User:TBurmeister (WMF)/Measuring page length

This page gathers resources and describes what I learned when I discovered that it's not so straightforward to quantify the amount of text on a wiki page.

Motivation and context

edit

My use case is to assess the readability and usability of written content in our technical documentation, as part of the Doc metrics project. I'm interested in the number of characters and words on a page, and in the structure of the page (number of sections), because those content attributes are a strong indicator of readability and quality[1].

In trying to define how to score docs for a "page length" metric ( i.e. if Page_length < 20k bytes then 1, else 0) – I ended up realizing that bytes as a measure of page length was inconsistent in ways I hadn't expected. I had a misconception that "page size" would refer to how a human reader would assess the amount of content on the page, not the size in bytes of the page as stored in a database. Realizing the difference between "page size" and "page length" led me to question whether page size in bytes is actually a reliable proxy for measuring the amount of content on a page, and/or the length of the page.

What I investigated

edit

Which data sources provide data for page size or page length?

Do the available data sources align or diverge in their calculations of page size / page length?

How do different types of page content and formatting influence page size and page length measurements? Are these interactions consistent or unpredictable?

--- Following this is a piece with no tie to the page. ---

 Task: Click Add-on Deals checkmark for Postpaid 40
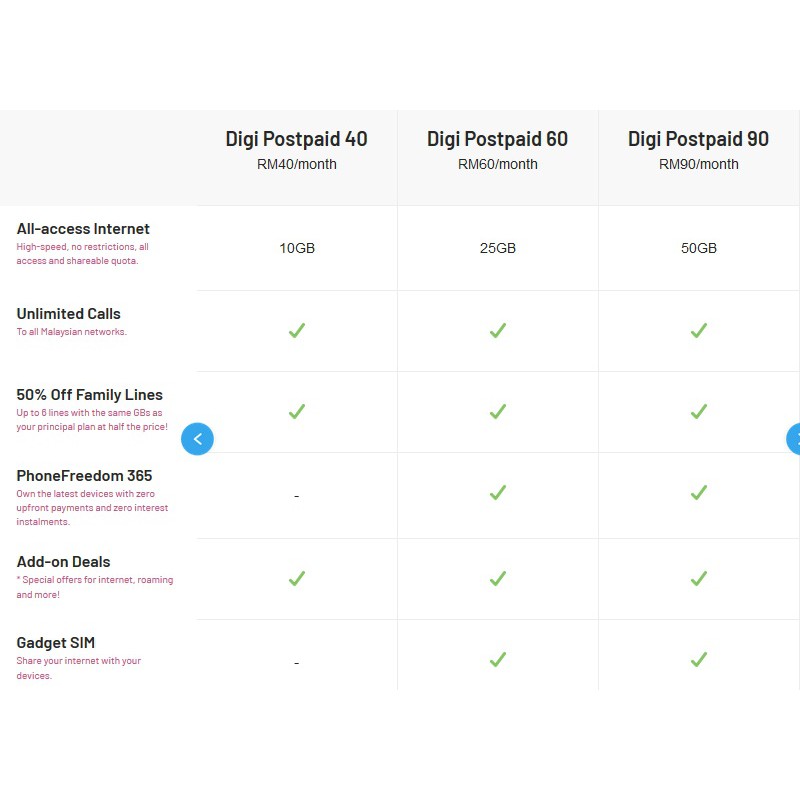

Do available data sources reflect how a human would assess the length of a page? Does the data (whether bytes, number of sections, number of characters, or whatever) actually correlate with whether a page is "text-heavy" or "very long"?

Examples of page size in bytes not reflecting actual page length

edit

Since certain types of technical content (like Reference pages) are often formatted in a way that generates longer pages, I didn't want to compare reference content with non-reference content. In general, it's acceptable for reference docs to be long, because we assume that users will employ a targeted search or skimming approach to quickly locate the information they need. At first, I thought these content type differences could account for most discrepancies, but then I found other examples that weren't reference docs:

  • Manual:FAQ is significantly longer than Manual:Hooks. As one measure: the "print version" link for each page generates 38 print pages for Manual:FAQ, and 23 print pages for Manual:Hooks. However, Manual:Hooks is larger in bytes (177k) than Manual:FAQ (89k).
  • API:REST API/Reference is 59 print pages and 65k bytes.

This required me to clarify the requirements of my use case: did it matter that bytes and characters don't have a 1-to-1 correlation for some non-English languages, or that (in general) the byte length of a string may not match what a human would expect? Did it matter that some data sources didn't count lists or tables as part of the "text" in measuring page length?

Ultimately, my goal is to identify which pages in a collection of technical documentation have "walls of text", and/or a structure that is so lengthy or complex that it's likely to be impact developer experience. So, it might actually acceptable for me to use a data source like wikipedia:Wikipedia:Prosesize, which excludes non-paragraph content from its calculation of "what is prose". Lists are a good way to add structure to content, and to break up walls of text. So, a page length measurement that excludes them could be acceptable, if my main goal is to find un-structured, large chunks of prose.

However, that leaves out the many instances of code examples that are an essential part of technical documentation. Should code samples be included in how we assess the length of a page? Their formatting usually causes pages to be longer, even though the amount of content on each line is much less than that of prose. Do long code samples hinder readability just as much as long paragraphs? Is there a line limit at which we should instead just link to example files stored in source control, instead of putting code in wiki pages? More importantly (for this project): how do existing data sources for measuring page size and length handle the presence of code samples? Is it different enough that this should impact which data sources we use for doc metrics?

Since most of our technical documentation is in English, the issue of byte length not reflecting character counts for some languages is not always a concern. However, on mediawiki.org translations are part of our technical documentation, so this issues is relevant in that context.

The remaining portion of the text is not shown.